- Directed by: Albert Pyun
- Written by: Galen Yuen
- Produced by: Tom Karnowski Gary Schmoeller
- Starring: Rob Lowe Mario Van Peebles Ice-T Burt Reynolds
- Cinematography: George Mooradian
- Edited by: Natasha Gjurokovic
- Music by: Anthony Riparetti
- Production company: Filmwerks; Imperial Entertainment; Weapon of Choice Inc.; ;
- Distributed by: Sterling Entertainment Group (US)
- Release date: July 28, 1998 (USA);
- Running time: 94 minutes
- Country: United States
- Language: English

= Crazy Six =

1998 film directed by Albert Pyun

Crazy Six is a 1998 American gangster film directed by Albert Pyun and starring Rob Lowe, Mario Van Peebles, Ice-T, Ivana Miličević and Burt Reynolds. It was released direct-to-video in the United States on July 29, 1998.

==Plot==
A decade after the fall of communism, a section of Eastern Europe known as "Crimeland" becomes a trade route for drugs and weapons. Billie "Crazy Six" and his friends rob a plutonium deal involving Raul to obtain money for their drug habits with the aid of "Dirty" Mao, who cheats them out of the money in the end. Raul is given 48 hours by his boss to recover the goods and begins by hunting them down at a local club, injuring the singer Anna and killing Andrew's girlfriend Viyana.

The American detective Dakota interviews Anna, leading him to Billie.
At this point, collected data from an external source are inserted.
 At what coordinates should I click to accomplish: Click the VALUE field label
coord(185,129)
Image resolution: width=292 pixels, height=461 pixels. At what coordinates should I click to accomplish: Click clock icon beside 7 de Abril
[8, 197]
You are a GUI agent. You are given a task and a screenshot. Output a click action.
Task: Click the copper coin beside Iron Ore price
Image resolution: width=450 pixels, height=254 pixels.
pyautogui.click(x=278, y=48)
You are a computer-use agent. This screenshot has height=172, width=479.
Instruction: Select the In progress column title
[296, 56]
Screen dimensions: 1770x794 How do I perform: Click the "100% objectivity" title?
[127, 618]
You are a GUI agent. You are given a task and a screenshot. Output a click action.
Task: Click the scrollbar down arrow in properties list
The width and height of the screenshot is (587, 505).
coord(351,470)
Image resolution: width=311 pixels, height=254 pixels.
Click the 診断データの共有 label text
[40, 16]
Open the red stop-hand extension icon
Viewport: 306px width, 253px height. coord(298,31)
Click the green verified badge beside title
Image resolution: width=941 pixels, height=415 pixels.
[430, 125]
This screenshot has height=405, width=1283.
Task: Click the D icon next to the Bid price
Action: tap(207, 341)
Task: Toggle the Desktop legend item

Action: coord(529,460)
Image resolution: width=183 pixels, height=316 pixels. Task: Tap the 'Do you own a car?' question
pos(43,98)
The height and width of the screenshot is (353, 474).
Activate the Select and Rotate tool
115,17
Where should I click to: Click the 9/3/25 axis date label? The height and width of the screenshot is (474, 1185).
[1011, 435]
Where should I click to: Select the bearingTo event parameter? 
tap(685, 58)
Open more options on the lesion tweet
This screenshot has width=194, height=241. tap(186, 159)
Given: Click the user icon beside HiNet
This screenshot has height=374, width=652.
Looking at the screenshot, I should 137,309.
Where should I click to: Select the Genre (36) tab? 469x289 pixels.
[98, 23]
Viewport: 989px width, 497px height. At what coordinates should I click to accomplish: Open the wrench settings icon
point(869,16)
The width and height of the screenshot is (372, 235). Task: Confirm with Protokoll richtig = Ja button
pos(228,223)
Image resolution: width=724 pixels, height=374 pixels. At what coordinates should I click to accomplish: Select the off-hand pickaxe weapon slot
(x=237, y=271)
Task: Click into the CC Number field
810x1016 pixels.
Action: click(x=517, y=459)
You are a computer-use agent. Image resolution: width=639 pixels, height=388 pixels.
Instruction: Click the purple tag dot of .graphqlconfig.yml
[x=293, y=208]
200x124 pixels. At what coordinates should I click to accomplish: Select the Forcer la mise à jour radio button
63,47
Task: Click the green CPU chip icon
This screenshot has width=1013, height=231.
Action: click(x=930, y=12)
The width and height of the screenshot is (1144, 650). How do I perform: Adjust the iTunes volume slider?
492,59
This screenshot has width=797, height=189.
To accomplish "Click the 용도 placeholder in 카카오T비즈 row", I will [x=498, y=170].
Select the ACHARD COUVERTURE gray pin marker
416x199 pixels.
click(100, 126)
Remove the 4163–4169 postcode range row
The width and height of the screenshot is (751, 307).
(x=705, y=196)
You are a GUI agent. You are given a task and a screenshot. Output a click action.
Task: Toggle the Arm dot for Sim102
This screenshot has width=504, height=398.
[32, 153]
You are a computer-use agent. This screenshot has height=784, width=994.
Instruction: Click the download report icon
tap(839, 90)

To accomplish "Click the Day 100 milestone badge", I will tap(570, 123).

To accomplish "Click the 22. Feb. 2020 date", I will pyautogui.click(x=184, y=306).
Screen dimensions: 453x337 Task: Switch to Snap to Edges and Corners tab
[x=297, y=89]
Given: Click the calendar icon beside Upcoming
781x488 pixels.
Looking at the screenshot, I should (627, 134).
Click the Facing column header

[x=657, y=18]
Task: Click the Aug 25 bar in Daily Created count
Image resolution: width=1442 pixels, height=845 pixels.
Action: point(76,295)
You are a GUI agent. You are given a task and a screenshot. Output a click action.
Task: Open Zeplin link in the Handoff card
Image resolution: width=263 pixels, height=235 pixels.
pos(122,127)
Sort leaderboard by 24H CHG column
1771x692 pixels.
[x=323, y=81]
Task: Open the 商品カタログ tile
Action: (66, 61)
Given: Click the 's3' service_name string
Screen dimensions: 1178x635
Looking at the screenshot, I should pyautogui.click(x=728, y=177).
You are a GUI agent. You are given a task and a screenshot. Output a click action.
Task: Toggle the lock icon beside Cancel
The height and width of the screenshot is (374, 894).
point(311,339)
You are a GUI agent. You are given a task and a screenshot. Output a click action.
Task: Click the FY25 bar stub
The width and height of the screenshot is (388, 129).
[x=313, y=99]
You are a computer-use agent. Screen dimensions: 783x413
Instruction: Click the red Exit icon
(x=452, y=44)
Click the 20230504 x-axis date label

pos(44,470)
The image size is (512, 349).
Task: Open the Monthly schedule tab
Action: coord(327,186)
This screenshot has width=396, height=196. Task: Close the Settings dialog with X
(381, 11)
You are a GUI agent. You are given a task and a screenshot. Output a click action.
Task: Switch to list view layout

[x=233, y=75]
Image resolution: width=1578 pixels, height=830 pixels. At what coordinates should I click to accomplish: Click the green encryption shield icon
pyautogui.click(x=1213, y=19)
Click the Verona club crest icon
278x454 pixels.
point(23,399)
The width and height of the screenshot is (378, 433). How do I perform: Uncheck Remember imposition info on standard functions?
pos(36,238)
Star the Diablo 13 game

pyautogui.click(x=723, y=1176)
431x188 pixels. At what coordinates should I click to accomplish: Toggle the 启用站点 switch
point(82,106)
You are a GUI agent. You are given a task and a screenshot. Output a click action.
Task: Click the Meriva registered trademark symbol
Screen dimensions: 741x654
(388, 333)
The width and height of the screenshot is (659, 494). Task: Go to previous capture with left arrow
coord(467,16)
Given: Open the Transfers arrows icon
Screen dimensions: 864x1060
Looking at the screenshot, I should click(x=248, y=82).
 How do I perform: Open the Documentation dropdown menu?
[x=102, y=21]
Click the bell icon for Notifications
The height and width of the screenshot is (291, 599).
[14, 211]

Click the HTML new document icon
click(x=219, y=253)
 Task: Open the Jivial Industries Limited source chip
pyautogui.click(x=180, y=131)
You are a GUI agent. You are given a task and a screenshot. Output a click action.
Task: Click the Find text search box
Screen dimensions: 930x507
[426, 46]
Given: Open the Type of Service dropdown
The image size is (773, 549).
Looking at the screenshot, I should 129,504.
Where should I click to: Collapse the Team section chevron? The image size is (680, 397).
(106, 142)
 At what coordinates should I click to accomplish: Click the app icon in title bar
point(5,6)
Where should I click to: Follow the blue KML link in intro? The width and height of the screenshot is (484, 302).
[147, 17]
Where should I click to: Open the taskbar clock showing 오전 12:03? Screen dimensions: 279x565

Anna is kidnapped by Raul's men and forced to smoke crack. Billie and Andrew rob "Dirty" Mao's hideout and recover the money. Dakota follows them to the exchange with Raul, but so does "Dirty" Mao. After a gunfight between Dakota and Raul's men, "Dirty" Mao kills Raul and attempts to frame Billie for it but is shot and killed by Dakota.

In the end, Dakota adopts "Dirty" Mao's dog, Anna returns to singing, and Billie gets clean.

==Production==
The screenplay originally took place in San Francisco, but was rewritten after the production moved to Slovakia to save money. Crazy Six was the only feature film written by Galen Yuen, a former gang member-turned-character actor. On the podcast Magnificent Jerk, Yuen's niece and Washington Post reporter Maya Lin Sugarman attests that the film was at least partially autobiographical.

==Release==
The film was released direct-to-video in the United States on July 28, 1998.

==Reception==
Nathan Rabin of The A.V. Club wrote that "Lowe is predictably awful" yet "despite Lowe's performance, Crazy Six is palatable, with Pyun giving the film an appropriately seedy aura of glamorous decay."